Projekte wie der Forschungsfall Nachtigall locken Laien an und werden in Zukunft immer wichtiger. Denn es gibt eine Reihe von Datenlöchern, die so geschlossen werden können. Neben Nachtigall-Beobachtungen kann es um das Messen der Verschmutzung von Gewässern oder der Luftqualität weltweit gehen. "Das Potenzial von Citizen Science ist riesig, da Bürger:innen unmittelbar vor Ort Daten erheben können", sagt Maike Weißpflug, Sozialwissenschaftlerin am Museum. Sie hat gemeinsam mit einem internationalen Team gerade festgestellt, dass die Daten von Bürger:innen helfen, die Nachhaltigkeitsziele der Vereinten Nationen zu erreichen.

Citizen-Science-Festival 2020

Die Plattform Bürger schaffen Wissen am Museum für Naturkunde Berlin vernetzt die Szene in Deutschland. In Berlin gründete sich gerade die Arbeitsgemeinschaft Citizen Science Berliner Raum. Darüber hinaus hat das Museum die Bürgerforschende aus ganz Europa dabei unterstützt, ein internationales Netzwerk aufzubauen. Nächstes Jahr lädt das Museum anlässlich der deutschen EU-Ratspräsidentschaft zu einer internationalen Citizen-Science-Konferenz ein. Für Bürger:innen wird es ein Citizen-Science-Festival geben.

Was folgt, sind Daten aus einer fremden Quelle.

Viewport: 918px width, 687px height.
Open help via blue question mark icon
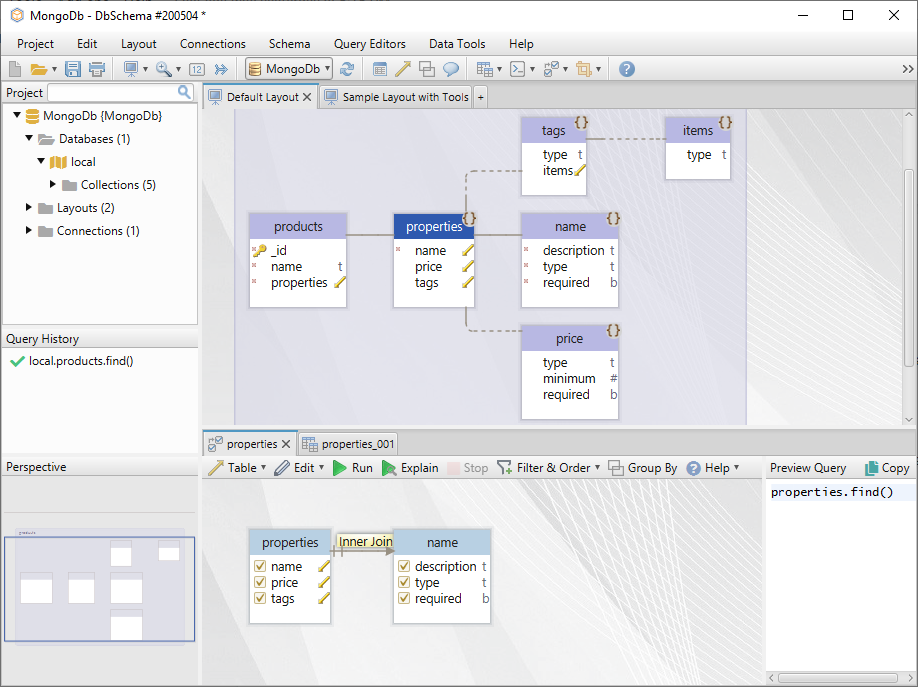point(627,69)
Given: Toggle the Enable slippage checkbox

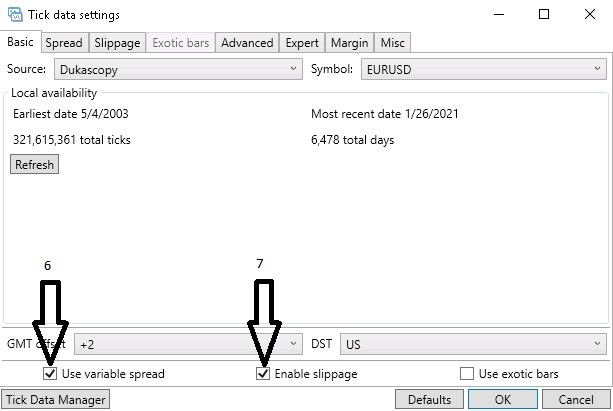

Erste Ergebnisse aus dem Forschungsfall Nachtigall zeigen, dass es einige Strophentypen gibt, die besonders häufig in Berlin gesungen werden. Dies könnte bedeuten, dass die Nachtigall tatsächlich berlinert. Und Daniela Friebel? Sie ist Nachtigall-Fan und-Expertin zugleich. Immer, wirklich immer hört sie, wenn eine Nachtigall ihr Lied anstimmt.